*** Opening of Entries supplied ***
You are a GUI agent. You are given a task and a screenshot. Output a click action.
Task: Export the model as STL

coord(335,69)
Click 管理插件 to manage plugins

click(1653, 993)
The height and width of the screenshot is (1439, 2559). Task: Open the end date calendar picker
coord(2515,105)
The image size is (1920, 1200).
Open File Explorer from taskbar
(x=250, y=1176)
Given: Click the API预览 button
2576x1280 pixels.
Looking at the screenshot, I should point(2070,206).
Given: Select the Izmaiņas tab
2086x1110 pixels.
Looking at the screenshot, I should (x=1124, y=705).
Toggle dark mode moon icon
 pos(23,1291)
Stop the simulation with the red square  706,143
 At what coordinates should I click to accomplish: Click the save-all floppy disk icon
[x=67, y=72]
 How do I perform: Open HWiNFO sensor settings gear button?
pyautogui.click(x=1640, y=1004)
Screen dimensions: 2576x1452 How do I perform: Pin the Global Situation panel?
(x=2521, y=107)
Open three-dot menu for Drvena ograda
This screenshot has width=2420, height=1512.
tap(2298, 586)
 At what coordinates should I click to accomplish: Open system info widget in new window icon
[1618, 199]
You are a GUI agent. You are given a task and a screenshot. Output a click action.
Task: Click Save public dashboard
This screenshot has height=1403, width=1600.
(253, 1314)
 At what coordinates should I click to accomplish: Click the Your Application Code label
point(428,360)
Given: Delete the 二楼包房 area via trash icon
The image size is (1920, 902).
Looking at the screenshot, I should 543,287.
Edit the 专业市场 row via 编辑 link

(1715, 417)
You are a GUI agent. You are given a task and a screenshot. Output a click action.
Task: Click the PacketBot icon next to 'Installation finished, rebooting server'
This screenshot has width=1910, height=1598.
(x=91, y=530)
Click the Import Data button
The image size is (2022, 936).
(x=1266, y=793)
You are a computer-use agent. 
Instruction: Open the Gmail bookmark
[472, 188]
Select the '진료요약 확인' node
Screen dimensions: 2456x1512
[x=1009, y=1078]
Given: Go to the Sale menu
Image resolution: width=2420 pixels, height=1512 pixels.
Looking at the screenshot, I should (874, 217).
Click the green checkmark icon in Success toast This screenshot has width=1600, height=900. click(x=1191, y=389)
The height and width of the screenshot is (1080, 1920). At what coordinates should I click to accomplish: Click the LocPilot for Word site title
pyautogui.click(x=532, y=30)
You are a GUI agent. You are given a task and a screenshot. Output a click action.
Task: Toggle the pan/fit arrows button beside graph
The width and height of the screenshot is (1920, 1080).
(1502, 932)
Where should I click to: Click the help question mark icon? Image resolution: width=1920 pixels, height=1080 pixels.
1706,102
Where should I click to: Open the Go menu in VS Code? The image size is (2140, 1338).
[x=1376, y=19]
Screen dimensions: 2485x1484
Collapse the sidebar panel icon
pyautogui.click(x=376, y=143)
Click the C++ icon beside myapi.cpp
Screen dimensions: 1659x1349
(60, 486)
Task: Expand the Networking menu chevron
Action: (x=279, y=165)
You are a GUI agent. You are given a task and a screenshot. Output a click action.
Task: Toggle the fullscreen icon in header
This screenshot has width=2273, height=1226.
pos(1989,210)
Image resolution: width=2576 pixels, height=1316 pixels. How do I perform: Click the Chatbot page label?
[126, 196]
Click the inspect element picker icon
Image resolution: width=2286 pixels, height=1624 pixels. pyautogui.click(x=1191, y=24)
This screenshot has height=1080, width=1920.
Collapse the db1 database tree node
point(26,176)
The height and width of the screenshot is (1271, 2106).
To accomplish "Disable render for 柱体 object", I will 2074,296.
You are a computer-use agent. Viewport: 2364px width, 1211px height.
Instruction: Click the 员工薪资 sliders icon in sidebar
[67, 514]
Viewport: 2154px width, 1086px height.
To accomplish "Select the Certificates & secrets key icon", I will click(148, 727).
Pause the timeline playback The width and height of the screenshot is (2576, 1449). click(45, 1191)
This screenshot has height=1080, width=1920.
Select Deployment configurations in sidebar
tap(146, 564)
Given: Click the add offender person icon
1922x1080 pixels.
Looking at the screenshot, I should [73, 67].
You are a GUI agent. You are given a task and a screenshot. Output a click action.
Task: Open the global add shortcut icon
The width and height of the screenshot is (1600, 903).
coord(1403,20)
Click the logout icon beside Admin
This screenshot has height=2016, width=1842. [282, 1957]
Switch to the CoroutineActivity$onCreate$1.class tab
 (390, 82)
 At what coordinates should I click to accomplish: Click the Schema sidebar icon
*** Close of Entries supplied ***
Try it —
Look over the records above and copy each line that includes the string "will".

Task result —
To accomplish "Disable render for 柱体 object", I will 2074,296.
To accomplish "Select the Certificates & secrets key icon", I will click(148, 727).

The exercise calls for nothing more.